CCEER-99-3: Seismic Response of Bridge Pier Walls in the Weak Direction

Abstract

The research presented in this report consisted of an experimental and an analytical study. The objective of the experimental study was to evaluate the out-of-plane seismic behavior of representative bridge pier walls that exist in the US. The analytical study had two objectives, the first was to develop and calibrate an analytical model to determine the seismic response of bridge pier walls, while the second was to develop an approach that relates the displacement ductility capacity to the amount of confinement steel.
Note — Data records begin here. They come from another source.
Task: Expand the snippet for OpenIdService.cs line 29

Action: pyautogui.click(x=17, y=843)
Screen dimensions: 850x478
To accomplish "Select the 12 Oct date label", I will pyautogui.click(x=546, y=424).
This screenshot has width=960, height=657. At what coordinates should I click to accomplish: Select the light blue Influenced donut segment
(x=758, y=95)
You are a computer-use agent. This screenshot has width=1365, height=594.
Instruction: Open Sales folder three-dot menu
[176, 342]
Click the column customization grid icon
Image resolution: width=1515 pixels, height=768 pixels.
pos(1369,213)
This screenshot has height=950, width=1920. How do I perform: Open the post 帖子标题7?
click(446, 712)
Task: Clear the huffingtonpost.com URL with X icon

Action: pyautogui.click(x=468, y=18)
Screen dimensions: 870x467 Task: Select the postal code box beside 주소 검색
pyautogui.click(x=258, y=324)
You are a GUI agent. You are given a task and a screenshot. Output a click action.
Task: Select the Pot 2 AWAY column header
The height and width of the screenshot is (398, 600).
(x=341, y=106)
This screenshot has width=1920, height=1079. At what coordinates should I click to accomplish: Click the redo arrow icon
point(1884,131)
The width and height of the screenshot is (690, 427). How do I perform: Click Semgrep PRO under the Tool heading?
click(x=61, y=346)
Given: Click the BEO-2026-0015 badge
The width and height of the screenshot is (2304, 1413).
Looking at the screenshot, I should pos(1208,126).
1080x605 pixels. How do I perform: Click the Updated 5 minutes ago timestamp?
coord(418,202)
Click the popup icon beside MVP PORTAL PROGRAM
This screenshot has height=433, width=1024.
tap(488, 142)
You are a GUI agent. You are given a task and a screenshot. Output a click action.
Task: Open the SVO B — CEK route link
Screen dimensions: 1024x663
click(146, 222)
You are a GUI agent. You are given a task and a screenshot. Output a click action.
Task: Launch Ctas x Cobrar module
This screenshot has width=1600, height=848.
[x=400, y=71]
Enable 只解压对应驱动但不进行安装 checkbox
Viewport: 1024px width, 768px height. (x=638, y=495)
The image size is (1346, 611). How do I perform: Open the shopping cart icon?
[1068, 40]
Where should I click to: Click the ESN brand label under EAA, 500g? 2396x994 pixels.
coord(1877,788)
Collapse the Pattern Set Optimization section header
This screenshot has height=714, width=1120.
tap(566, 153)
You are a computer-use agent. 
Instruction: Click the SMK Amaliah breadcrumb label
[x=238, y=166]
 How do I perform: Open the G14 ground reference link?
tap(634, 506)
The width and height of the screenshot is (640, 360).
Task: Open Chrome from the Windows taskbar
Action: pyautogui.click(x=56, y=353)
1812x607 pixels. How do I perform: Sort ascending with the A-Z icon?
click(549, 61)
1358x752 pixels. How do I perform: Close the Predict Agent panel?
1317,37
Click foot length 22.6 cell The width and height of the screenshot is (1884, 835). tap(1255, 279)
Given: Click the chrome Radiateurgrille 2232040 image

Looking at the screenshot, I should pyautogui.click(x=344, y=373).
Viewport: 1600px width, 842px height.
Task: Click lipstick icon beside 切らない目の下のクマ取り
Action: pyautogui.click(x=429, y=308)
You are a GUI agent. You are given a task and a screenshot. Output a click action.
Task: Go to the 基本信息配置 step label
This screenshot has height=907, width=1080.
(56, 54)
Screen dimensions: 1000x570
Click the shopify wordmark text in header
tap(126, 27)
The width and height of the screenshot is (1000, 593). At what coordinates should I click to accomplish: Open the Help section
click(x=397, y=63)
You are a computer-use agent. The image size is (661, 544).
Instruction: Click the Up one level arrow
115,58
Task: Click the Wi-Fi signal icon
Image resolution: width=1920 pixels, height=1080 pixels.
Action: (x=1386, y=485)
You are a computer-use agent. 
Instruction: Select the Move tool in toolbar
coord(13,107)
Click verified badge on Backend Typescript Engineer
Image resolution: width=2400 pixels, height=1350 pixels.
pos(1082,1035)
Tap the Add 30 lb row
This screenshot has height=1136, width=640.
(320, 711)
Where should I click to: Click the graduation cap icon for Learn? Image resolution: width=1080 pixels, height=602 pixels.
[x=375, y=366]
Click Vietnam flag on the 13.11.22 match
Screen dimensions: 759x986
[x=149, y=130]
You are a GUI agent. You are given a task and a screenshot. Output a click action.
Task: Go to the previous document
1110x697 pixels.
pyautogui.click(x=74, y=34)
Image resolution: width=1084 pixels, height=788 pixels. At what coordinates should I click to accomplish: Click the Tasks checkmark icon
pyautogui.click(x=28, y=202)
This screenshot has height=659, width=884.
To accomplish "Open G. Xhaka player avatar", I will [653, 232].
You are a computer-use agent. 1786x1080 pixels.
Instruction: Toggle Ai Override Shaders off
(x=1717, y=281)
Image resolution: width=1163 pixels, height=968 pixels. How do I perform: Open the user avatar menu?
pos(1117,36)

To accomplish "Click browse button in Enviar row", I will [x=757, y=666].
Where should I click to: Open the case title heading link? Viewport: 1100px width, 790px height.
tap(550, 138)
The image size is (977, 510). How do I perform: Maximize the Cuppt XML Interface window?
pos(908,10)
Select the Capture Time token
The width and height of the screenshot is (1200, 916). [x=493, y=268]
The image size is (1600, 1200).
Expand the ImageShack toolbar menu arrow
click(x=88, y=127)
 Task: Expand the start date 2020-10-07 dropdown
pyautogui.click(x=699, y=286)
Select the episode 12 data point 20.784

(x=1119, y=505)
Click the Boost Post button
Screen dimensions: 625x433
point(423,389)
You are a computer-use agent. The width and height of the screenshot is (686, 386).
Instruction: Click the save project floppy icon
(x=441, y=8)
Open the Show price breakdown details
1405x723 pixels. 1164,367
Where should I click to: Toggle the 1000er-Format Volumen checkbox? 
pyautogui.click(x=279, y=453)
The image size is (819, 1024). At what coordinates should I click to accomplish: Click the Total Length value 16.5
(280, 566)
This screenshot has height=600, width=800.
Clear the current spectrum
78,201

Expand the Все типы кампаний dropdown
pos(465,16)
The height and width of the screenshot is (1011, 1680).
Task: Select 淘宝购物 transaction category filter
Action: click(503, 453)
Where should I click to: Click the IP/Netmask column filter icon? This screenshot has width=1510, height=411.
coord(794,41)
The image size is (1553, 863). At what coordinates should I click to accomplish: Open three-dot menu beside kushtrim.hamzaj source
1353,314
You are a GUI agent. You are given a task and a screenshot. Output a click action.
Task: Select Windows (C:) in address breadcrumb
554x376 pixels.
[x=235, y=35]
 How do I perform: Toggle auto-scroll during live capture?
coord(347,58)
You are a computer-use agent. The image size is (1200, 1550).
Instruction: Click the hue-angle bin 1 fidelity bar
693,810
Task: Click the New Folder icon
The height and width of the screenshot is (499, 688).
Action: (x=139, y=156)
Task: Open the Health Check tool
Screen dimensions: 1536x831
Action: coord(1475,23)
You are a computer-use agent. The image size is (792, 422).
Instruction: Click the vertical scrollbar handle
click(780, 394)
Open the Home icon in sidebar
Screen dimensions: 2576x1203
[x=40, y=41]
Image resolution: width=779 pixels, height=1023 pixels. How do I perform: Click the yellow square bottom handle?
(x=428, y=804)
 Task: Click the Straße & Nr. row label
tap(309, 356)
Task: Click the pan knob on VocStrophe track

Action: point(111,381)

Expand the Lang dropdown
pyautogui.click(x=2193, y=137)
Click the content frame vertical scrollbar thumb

A comprehensive bridge pier wall survey was conducted to collect information about existing typical pier walls in the US. The data were well distributed geographically and states with full range of seismicity were represented. A statistical analysis was performed on the collected data to select test parameters and specimens. Seven specimens were designed, built, and tested in the experimental study under slow cyclic loads. The failure mode of the wall specimens was either compression failure of the concrete or fracture of the vertical reinforcing bars due to low-cycle fatigue.

An analytical model was developed and calibrated. A computer program called "PIER" was written to implement the analytical model. Good agreement was found when comparing the calculated and measured responses of the pier wall specimens tested in the course of this study and at the University of California at Irvine (UC-Irvine). A parametric study was conducted to extend the seismic response study to bridge pier wall cases that were not tested experimentally using the computer program "PIER". The parameters were the ratio of the wall height to thickness, the vertical steel ratio, the confinement steel ratio, and the axial load index. Pier wall cases that need retrofit were identified based on the expected seismic response.

A new practical approach to relate the confinement reinforcement in the plastic hinge zones of bridge pier walls to the displacement ductility capacity was developed based on the results of the parametric study. The proposed approach is recommended for design because, unlike other available models that are based on testes of columns, the proposed model is calibrated against wall data.

The displacement ductility capacity of six typical pier walls that contained confinement steel designed using the available code provisions was calculated using the proposed approach. A comparison of the resulting ductilities was made to identify design provisions that lead to best level of performance. The displacement ductility capacity of pier walls 29 and 30 in Moribe Viaduct that was severely damaged during the 1995 Hanshin Awaji Earthquake, Japan, was calculated. The damage and the poor seismic performance of these walls, indicated that the actual ductility capacity was lower than those calculated. The likely reason for the poor seismic performance of the walls was discussed.